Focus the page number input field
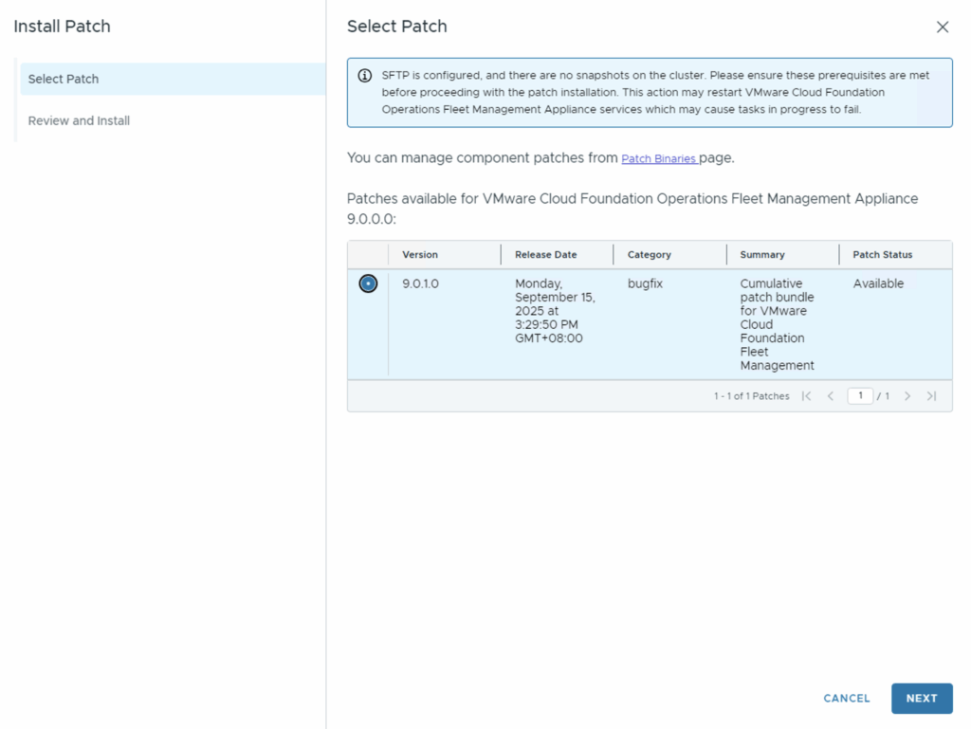The width and height of the screenshot is (971, 729). (860, 396)
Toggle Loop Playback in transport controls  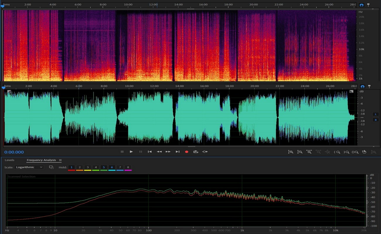tap(195, 152)
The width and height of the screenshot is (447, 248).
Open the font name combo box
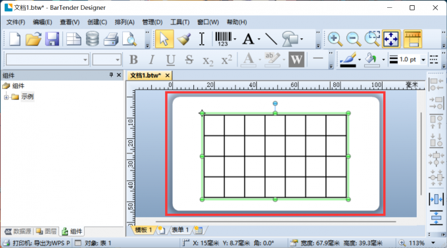[x=47, y=60]
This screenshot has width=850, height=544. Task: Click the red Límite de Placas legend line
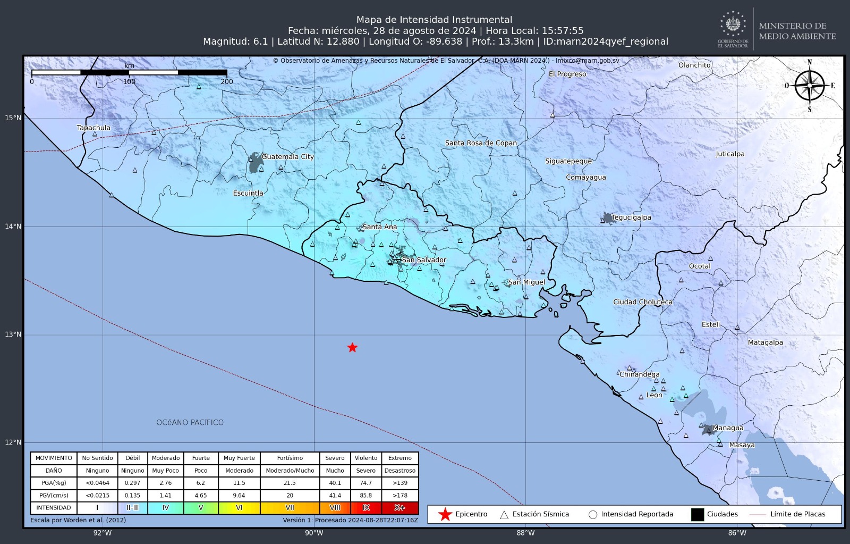pyautogui.click(x=757, y=515)
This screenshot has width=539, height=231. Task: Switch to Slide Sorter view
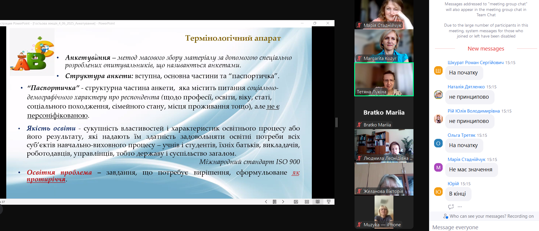coord(307,202)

--- What you need to do ---
Write out, please, the lines of the listing above from the one with "The width and height of the screenshot is (447, 248)." through the very last, exactly as given and with no pictures.

--- Answer section ---
The width and height of the screenshot is (447, 248).
Open the font name combo box
[x=47, y=60]
This screenshot has width=850, height=544. Task: Click the red Límite de Placas legend line
pyautogui.click(x=757, y=515)
This screenshot has width=539, height=231. Task: Switch to Slide Sorter view
coord(307,202)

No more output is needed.